As for the actual word, if I accidentally drop a bowling ball on my foot, I'm certainly not going to say: "Oh jee wiz, that hurts!"  

Gaer


----------



## Whodunit

I picked up an ugly anglicisms today my 8-year-old sister used: _posen_. Is this word necessary? And how do that young Germans know such a word?


----------



## gaer

Whodunit said:


> I picked up an ugly anglicisms today my 8-year-old sister used: _posen_. Is this word necessary? And how do that young Germans know such a word?


I have no idea what that word might mean. Where does it come from?  

Gaer


----------



## gabrigabri

Whodunit said:


> I picked up an ugly anglicisms today my 8-year-old sister used: _posen_. Is this word necessary? And how do that young Germans know such a word?
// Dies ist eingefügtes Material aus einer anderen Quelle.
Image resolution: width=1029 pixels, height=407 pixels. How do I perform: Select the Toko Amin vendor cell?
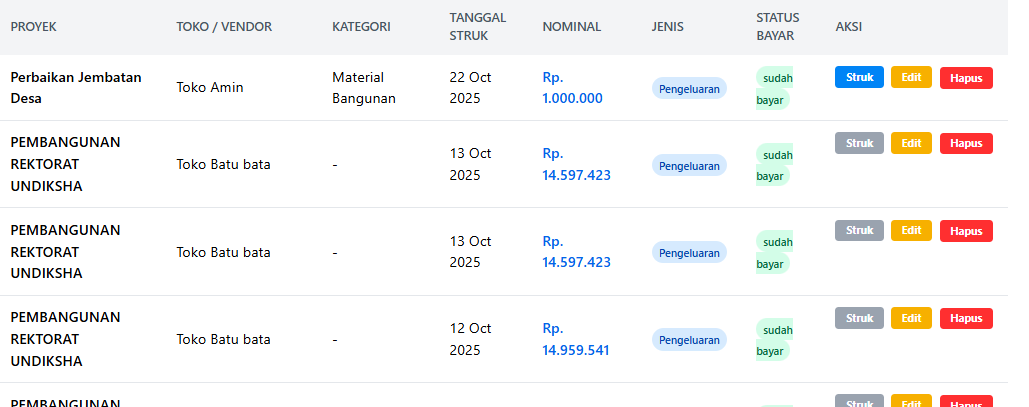pos(210,87)
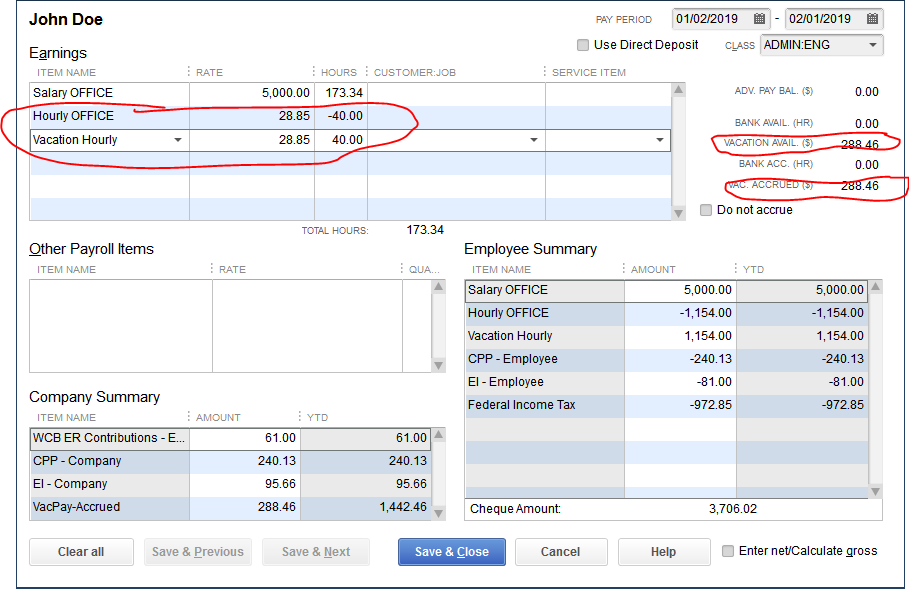Viewport: 909px width, 589px height.
Task: Click Save & Close button
Action: (452, 552)
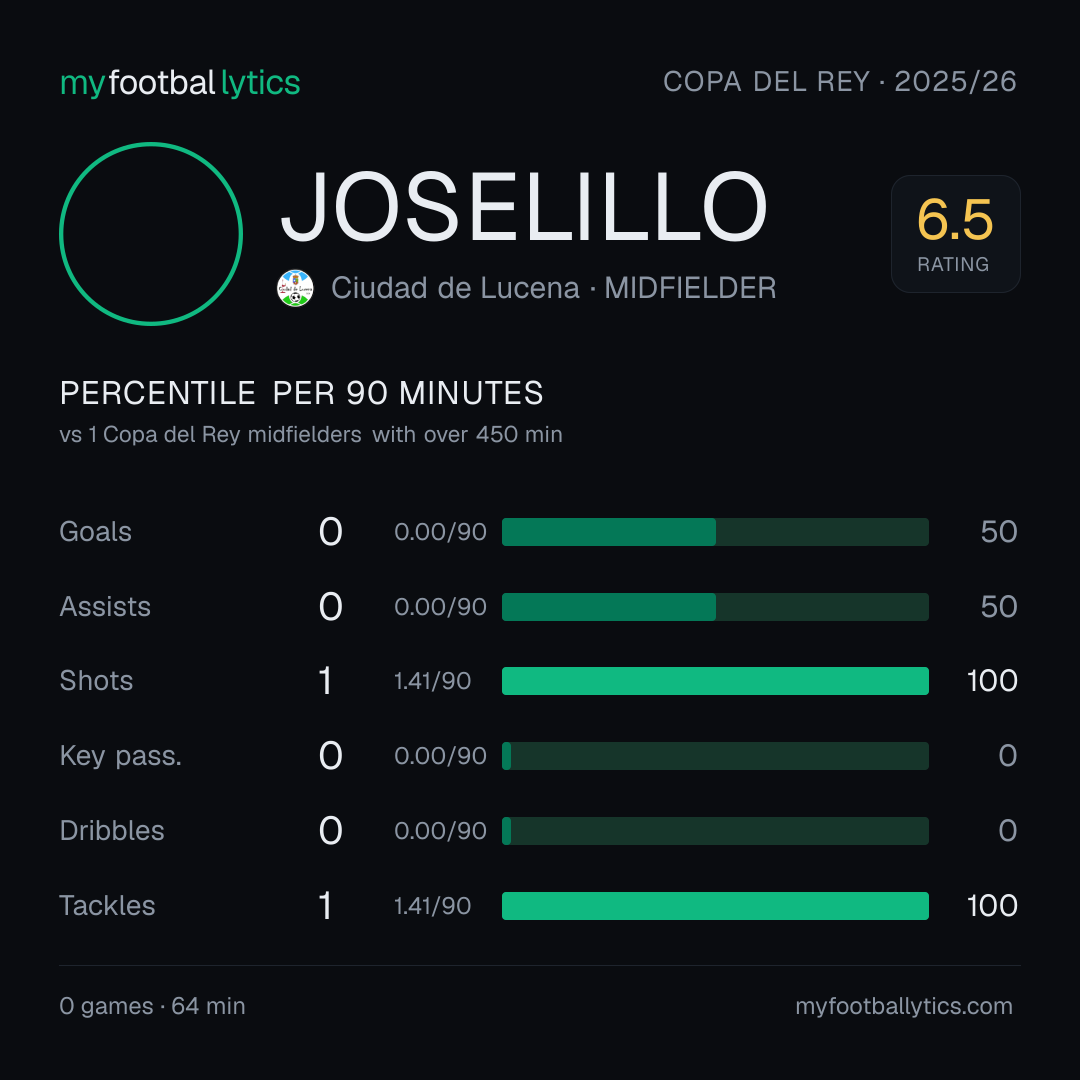Viewport: 1080px width, 1080px height.
Task: Click the Shots percentile bar
Action: click(x=715, y=681)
Vielleicht kommt es vom Deutschen "posieren"?? Aber da Englisch "cooler" ist, muss man alles "eineglischen ".


----------



## Wernazuma

gabrigabri said:


> Vielleicht kommt es vom Deutschen "posieren"?? Aber da Englisch "cooler" ist, muss man alles "eineglischen ".
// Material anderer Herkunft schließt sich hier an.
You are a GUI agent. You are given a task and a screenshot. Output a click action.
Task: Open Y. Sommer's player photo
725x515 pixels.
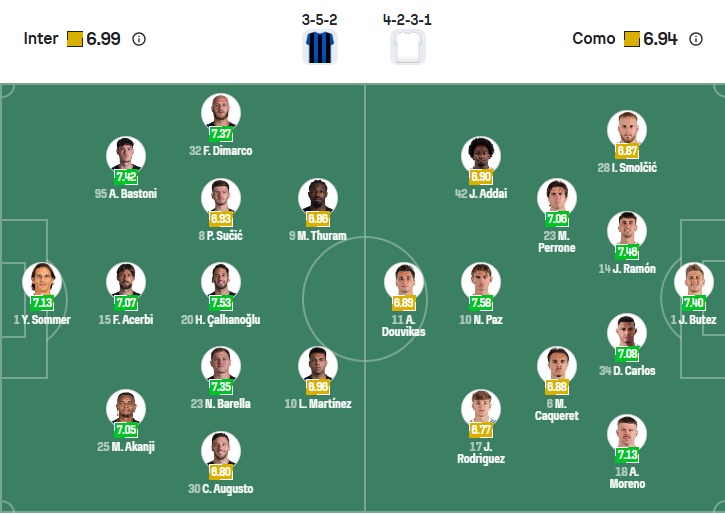coord(42,282)
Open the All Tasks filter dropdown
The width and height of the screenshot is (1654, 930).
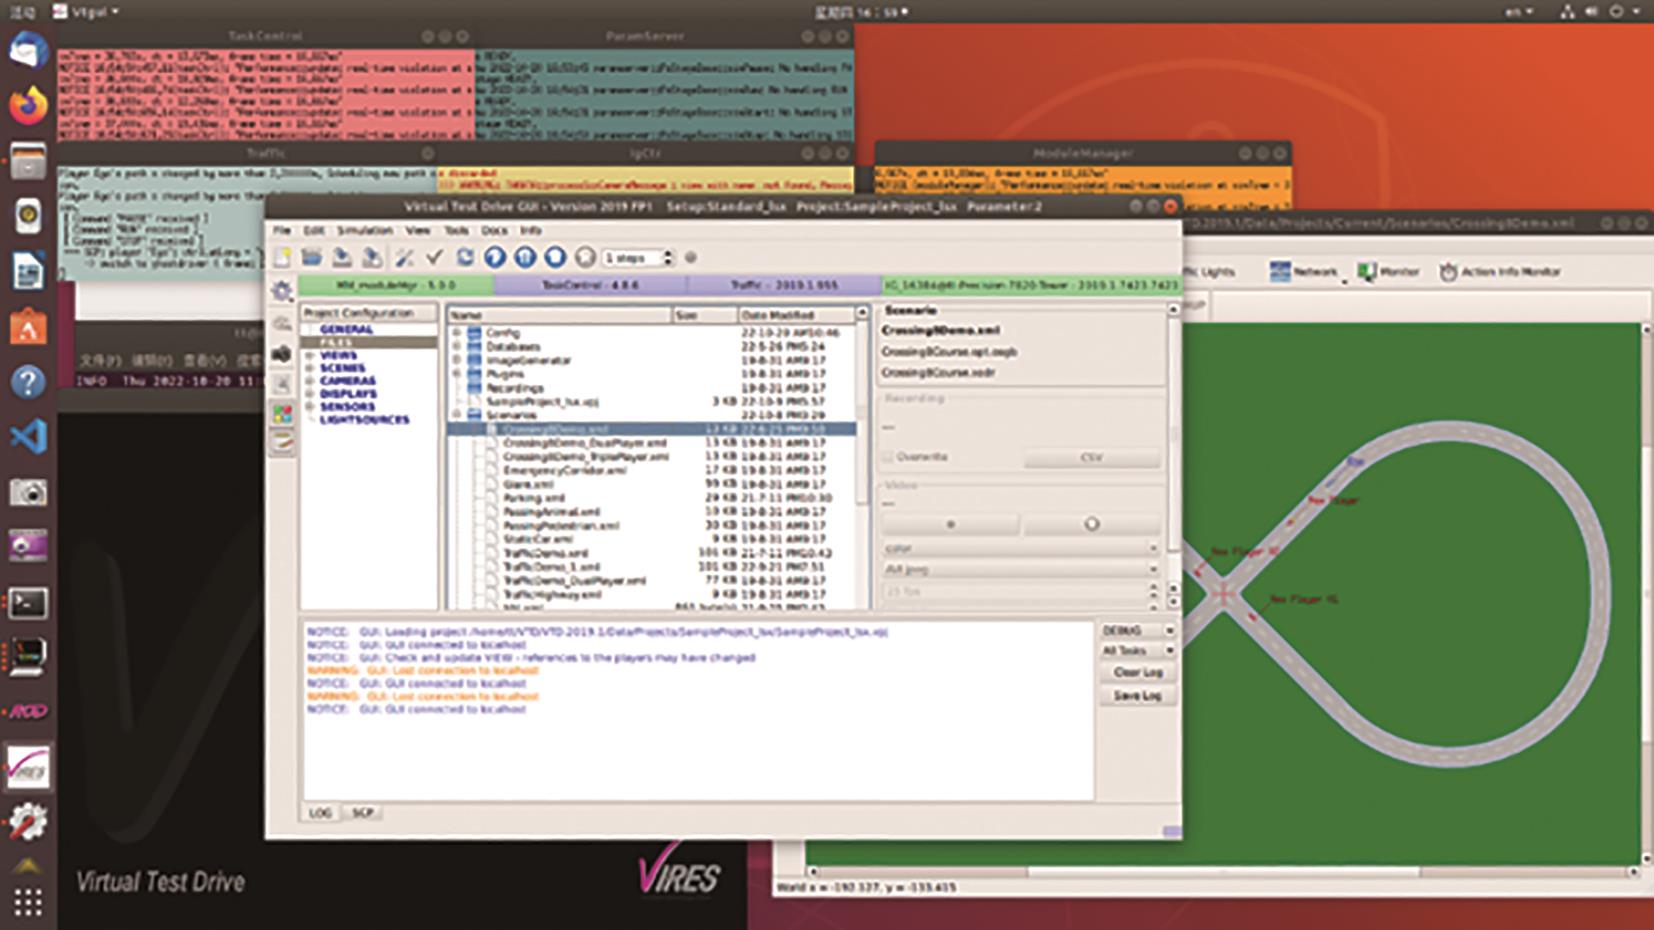(1137, 651)
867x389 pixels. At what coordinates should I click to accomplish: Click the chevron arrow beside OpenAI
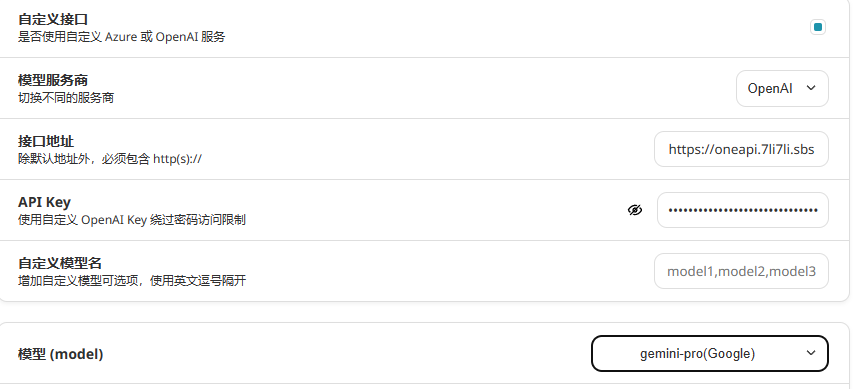[811, 88]
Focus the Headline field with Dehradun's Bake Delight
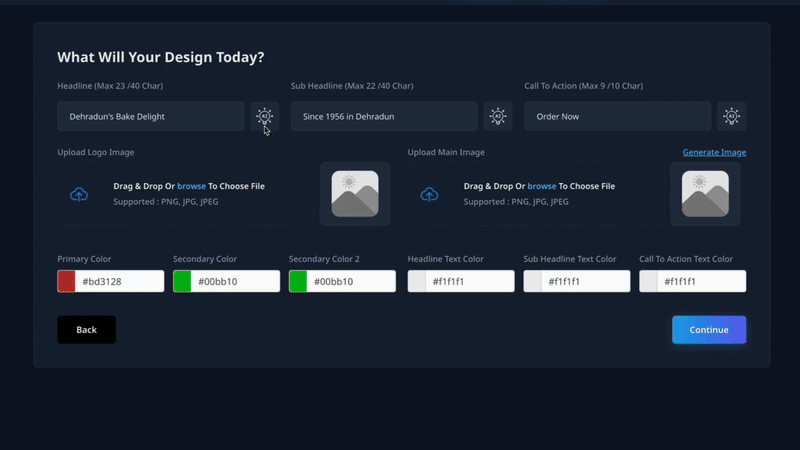 coord(150,116)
Du hast den Nail auf den Kopf gehittet.


----------



## gaer

Wernazuma said:


> Du hast den Nail auf den Kopf gehittet.


Perhaps so. 

But I'm still confusied. Posing? As in "pretty people with an attitude"? Here I can't make a connection with English.  

Gaer


----------



## Whodunit

Schön, dass ich einen Anglizismus gefunden habe, der von englischen Muttersprachlern nicht verstanden wird. 

Wer von euch kennt Germany's Next Topmodel (Gaer kennt vielleicht America's Next Topmodel)? Dort müssen die Mädels posen, was das Zeug hält. Es bedeutet, das sie sich in eine bestimmte (professionelle) Stellung bringen müssen, sodass es gut wirkt auf einem Foto.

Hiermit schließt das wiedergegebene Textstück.